1. A method for locally suppressing the cell mediated immune response in a vertebrate species, said method comprising the steps of contacting a site in need of immune suppression with an effective amount of a composition comprising vertebrate submucosa.

2. The method of claim 1 wherein the submucosa is intestinal submucosa comprising the tunica submucosa delaminated from the tunica muscularis and at least the luminal portion of the tunica mucosa of vertebrate intestine.

3. The method of claim 1 wherein the submucosa tissue is treated with galactosidase to be substantially free of the Gal epitope.

4. The method of claim 1, wherein the submucosa is fluidized submucosa.

5. The method of claim 4, wherein the submucosa is digested with an enzyme for a period of time sufficient to solubilize the tissue.

6. A method of protecting immunogenic biomaterial from the immune system of a host organism said method comprising the step of encapsulating the biomaterial within a composition comprising vertebrate submucosa and implanting the composition into the host organism.

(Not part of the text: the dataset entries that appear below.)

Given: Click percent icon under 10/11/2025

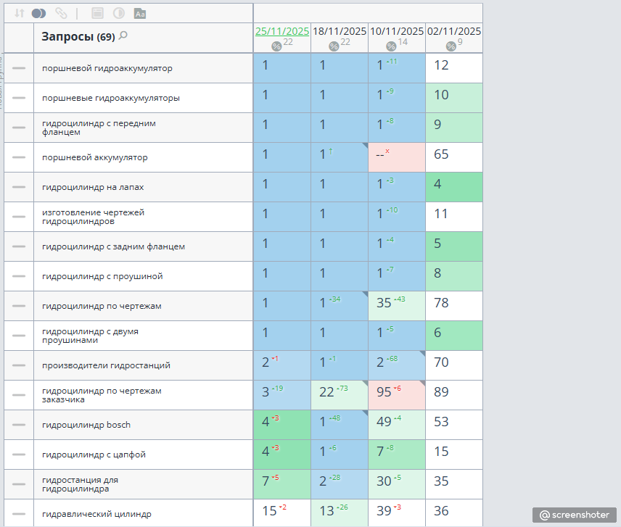Looking at the screenshot, I should point(391,46).

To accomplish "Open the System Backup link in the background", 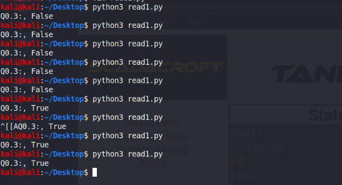I will [x=153, y=150].
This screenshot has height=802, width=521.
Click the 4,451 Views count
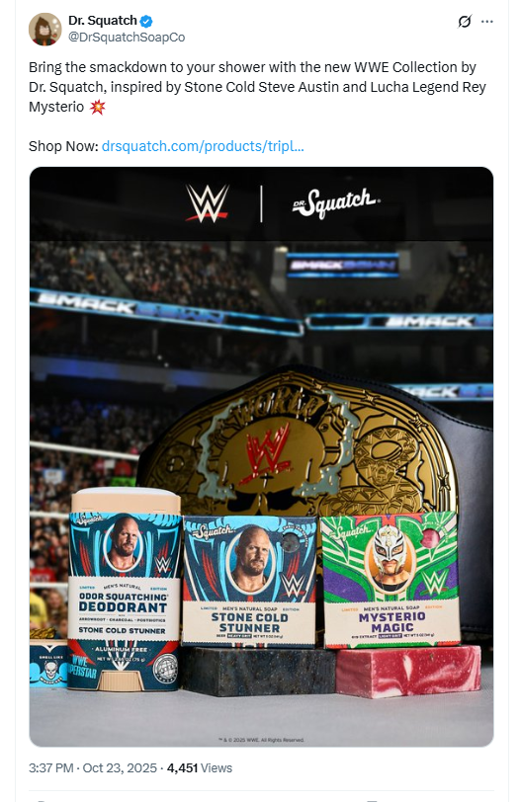pos(200,767)
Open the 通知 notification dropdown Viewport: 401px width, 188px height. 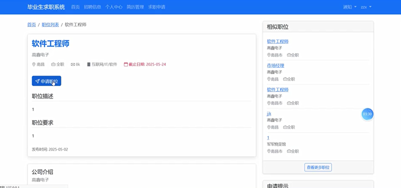tap(347, 7)
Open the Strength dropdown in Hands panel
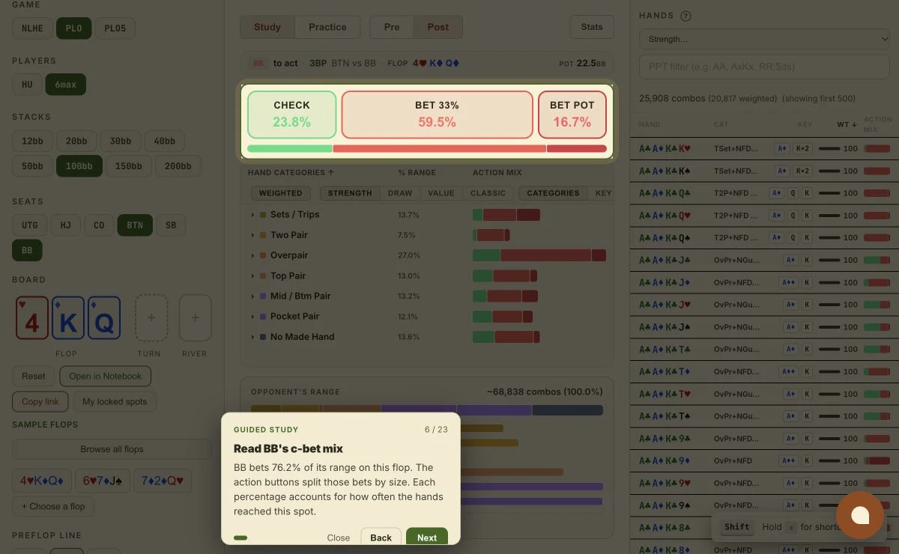Screen dimensions: 899x554 (764, 39)
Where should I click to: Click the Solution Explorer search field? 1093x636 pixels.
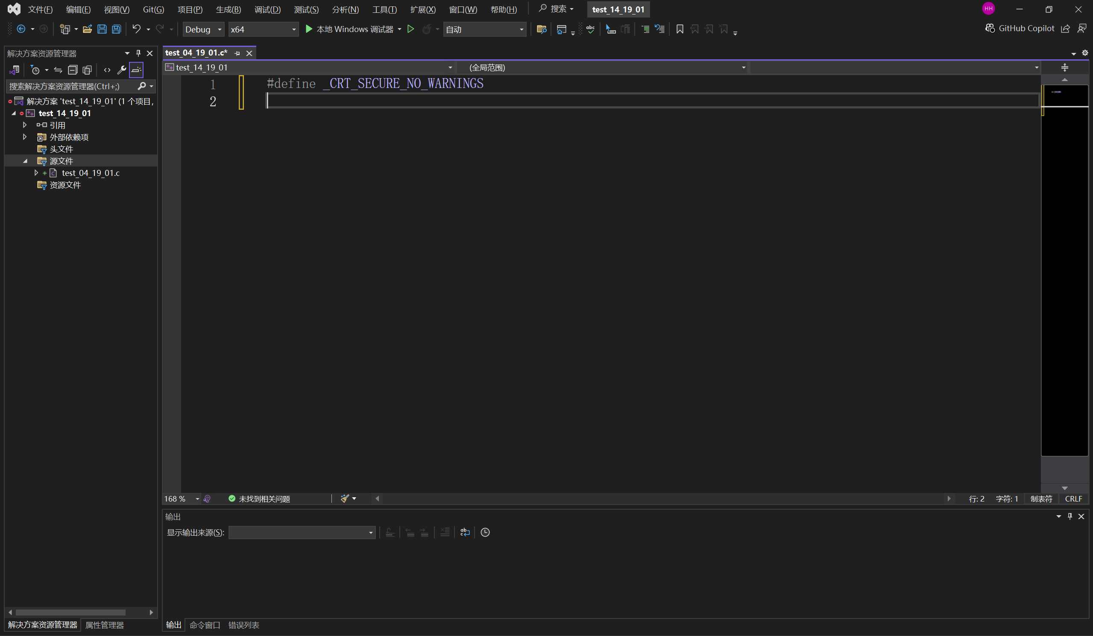click(72, 86)
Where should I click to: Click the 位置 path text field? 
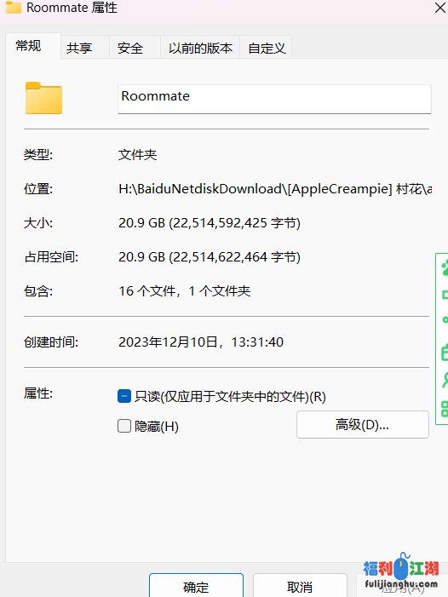pyautogui.click(x=275, y=189)
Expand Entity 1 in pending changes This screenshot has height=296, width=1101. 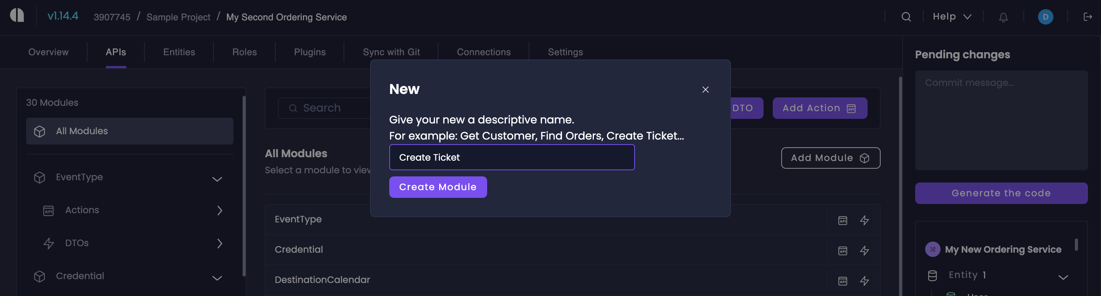point(1063,277)
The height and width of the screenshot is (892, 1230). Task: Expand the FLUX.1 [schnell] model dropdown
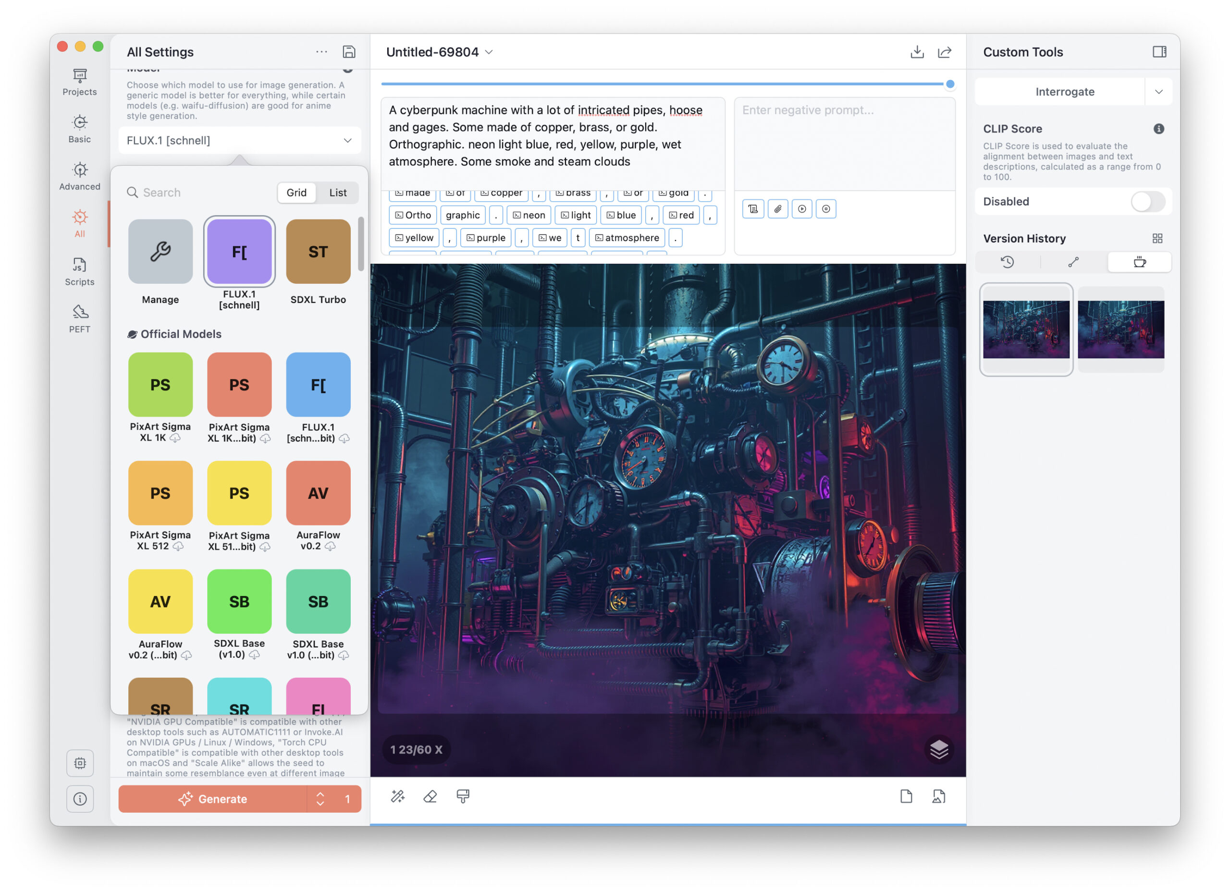pos(239,140)
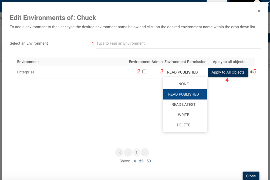Go to first page of results

pyautogui.click(x=119, y=153)
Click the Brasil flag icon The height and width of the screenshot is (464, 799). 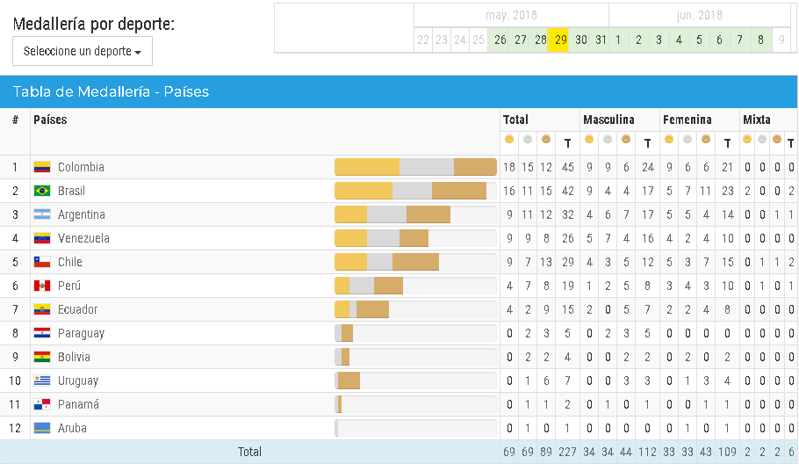[42, 191]
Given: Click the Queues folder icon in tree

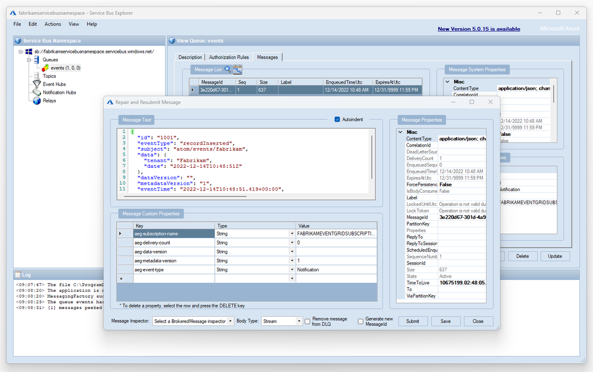Looking at the screenshot, I should pyautogui.click(x=37, y=60).
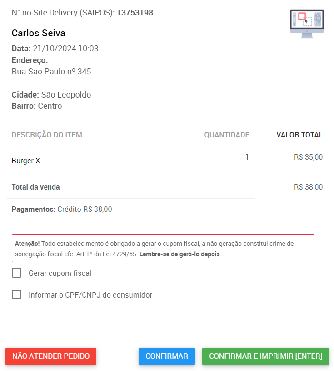The height and width of the screenshot is (371, 334).
Task: Click the Gerar cupom fiscal label text
Action: 60,273
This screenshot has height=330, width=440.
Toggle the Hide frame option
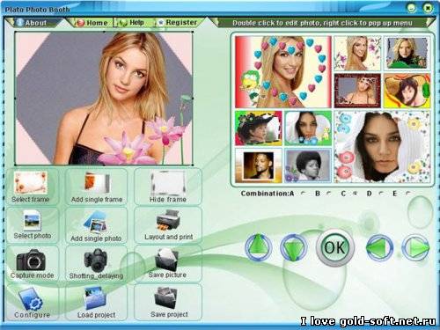click(168, 187)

7. The method of claim 6 wherein the composition comprises intestinal submucosa delaminated from the tunica muscularis and at least the luminal portion of the tunica mucosa of vertebrate intestine.

8. The use of vertebrate submucosa in the manufacture of a pharmaceutical composition for the suppression of a cell mediated immune response in a vertebrate species.

9. The use according to claim 8 wherein the pharmaceutical composition is used to treat an autoimmune disorder.